### PROBLEM DETAILS
Working through the entries below, find how many lines include "Simple", then write only that number.

Saved data entries:
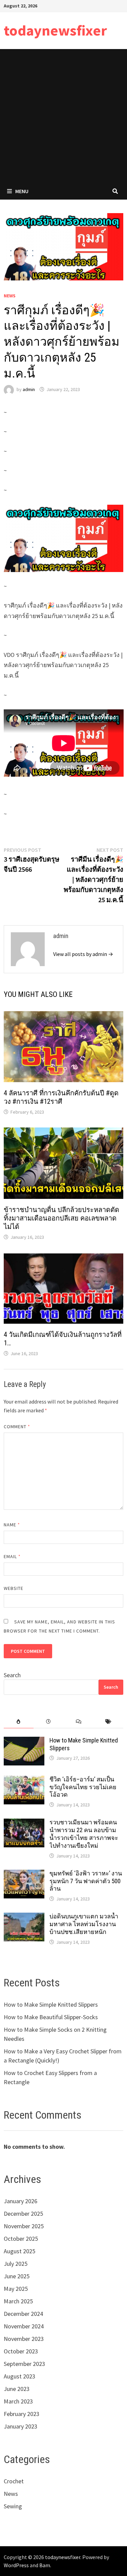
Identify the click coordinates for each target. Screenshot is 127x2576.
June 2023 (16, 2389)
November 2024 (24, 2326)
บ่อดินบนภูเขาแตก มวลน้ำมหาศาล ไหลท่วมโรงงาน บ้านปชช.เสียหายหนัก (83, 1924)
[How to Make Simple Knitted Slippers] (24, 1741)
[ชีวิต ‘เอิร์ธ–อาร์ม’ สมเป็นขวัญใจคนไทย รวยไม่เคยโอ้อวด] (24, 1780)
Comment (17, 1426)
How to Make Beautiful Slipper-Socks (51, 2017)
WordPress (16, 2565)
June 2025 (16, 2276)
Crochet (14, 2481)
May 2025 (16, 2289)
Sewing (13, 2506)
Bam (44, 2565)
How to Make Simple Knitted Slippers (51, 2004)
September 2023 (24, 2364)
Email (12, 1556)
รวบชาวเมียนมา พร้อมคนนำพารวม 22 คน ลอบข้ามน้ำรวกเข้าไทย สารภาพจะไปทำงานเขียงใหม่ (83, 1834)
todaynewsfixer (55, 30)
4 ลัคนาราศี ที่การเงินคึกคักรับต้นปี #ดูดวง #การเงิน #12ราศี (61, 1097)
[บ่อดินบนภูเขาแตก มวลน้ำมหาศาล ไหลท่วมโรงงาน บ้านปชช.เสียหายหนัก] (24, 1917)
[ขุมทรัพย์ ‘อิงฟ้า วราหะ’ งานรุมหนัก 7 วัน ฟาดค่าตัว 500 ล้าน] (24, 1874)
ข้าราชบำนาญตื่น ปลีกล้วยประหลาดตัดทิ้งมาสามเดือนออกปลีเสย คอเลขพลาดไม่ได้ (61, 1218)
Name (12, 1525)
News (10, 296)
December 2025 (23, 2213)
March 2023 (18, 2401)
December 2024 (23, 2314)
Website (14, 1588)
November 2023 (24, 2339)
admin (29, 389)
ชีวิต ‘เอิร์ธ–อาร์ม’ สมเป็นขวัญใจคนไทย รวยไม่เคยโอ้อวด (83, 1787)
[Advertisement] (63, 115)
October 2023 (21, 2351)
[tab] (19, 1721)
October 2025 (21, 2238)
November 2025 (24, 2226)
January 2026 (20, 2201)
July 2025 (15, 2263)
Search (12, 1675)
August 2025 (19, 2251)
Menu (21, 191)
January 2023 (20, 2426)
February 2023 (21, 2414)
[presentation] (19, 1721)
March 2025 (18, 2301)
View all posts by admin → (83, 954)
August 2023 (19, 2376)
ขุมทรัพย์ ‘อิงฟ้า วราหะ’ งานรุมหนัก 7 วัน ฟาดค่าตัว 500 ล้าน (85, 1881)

### EXERCISE SOLUTION
2